What Version is Your Infrastructure?
Author: Elijah Zupancic
I’ve often assumed that everyone knows the importance of application versioning and surprised when someone thinks differently. On the rare occasion that I’m confronted with someone who insists that they shouldn’t version anything, I stare at them and die a little inside. Luckily for my mental health, most technologists agree that versioning is important and yet disagree on the method. Application versioning schemes are one of those debates like tabs vs. spaces or what way to turn the toilet paper roll. I’ve spent hours debating the advantages of one type of versioning over another. I’m here to say is that I don’t care about the versioning style. I care about what is not getting version.
Despite years of collective pain trying to obtain knowability (also known as what the hell is going on) around what code is running in production our industry is only in the infancy of ascribing the same type of knowability to the infrastructure. Think about it. If you know the version of your software artifact but don’t have certainty about the underlying platform in which it is running, do you really have any certainty about your application? It is like versioning your application to 3.something or 4.maybe because you are missing a key portion (the subversion) of the information needed to know what is exactly running. With the first version number you have a foggy idea about what is going on, but that’s it. This leads us to the question:
Can you tell me what version is your infrastructure?

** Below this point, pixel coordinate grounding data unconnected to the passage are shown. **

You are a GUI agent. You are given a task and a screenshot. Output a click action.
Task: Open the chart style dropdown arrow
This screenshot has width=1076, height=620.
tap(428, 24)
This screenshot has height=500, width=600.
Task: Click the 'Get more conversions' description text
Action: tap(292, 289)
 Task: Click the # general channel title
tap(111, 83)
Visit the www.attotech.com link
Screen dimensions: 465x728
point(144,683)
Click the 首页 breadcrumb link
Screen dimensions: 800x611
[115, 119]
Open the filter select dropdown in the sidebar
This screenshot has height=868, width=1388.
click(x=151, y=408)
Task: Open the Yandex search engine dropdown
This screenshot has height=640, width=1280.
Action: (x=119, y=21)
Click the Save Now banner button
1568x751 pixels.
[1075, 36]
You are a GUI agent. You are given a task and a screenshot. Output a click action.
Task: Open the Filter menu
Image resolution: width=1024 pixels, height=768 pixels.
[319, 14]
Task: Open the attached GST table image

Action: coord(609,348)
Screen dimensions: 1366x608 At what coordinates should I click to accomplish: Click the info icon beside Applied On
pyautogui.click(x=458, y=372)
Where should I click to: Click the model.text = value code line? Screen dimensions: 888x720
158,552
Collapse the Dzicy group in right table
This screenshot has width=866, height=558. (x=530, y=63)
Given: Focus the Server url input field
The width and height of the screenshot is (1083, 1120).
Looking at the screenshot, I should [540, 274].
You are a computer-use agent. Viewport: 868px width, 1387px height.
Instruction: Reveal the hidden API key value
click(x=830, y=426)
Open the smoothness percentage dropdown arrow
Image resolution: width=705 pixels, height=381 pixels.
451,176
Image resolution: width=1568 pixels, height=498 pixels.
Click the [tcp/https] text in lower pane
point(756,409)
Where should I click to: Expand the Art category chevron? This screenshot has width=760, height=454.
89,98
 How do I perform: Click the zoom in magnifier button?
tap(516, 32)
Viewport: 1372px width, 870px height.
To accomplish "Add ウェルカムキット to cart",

Being able to answer this question is at least as important as being able to answer about your application’s version.
If you still don’t agree with me about why you may want to know what the exact footprint of your application’s infrastructure is, think about the following questions:
- What do you consider infrastructure? What is meaningful to you about the platform in which your application is running?
- What is the first question you’re asked after you report a bug?
- How do you know what shared libraries an application is using at runtime?
- What is the version of the application framework or server running your application?
- What version of the OS is running your application? When was it last patched?
- What deviations to your OS’s configuration were made since it was installed? Better yet, what install options were used when it was set up?
- What is the version of the database that your application is connecting to?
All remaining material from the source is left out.